==== Exercise material ====

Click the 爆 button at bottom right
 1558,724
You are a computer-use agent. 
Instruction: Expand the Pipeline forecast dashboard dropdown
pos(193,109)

====

Your answer must be the line with "Instruction: Expand the" and all lines after it through the final line of the entries, copied exactly and with nothing added.

▶ **Answer space**
Instruction: Expand the Pipeline forecast dashboard dropdown
pos(193,109)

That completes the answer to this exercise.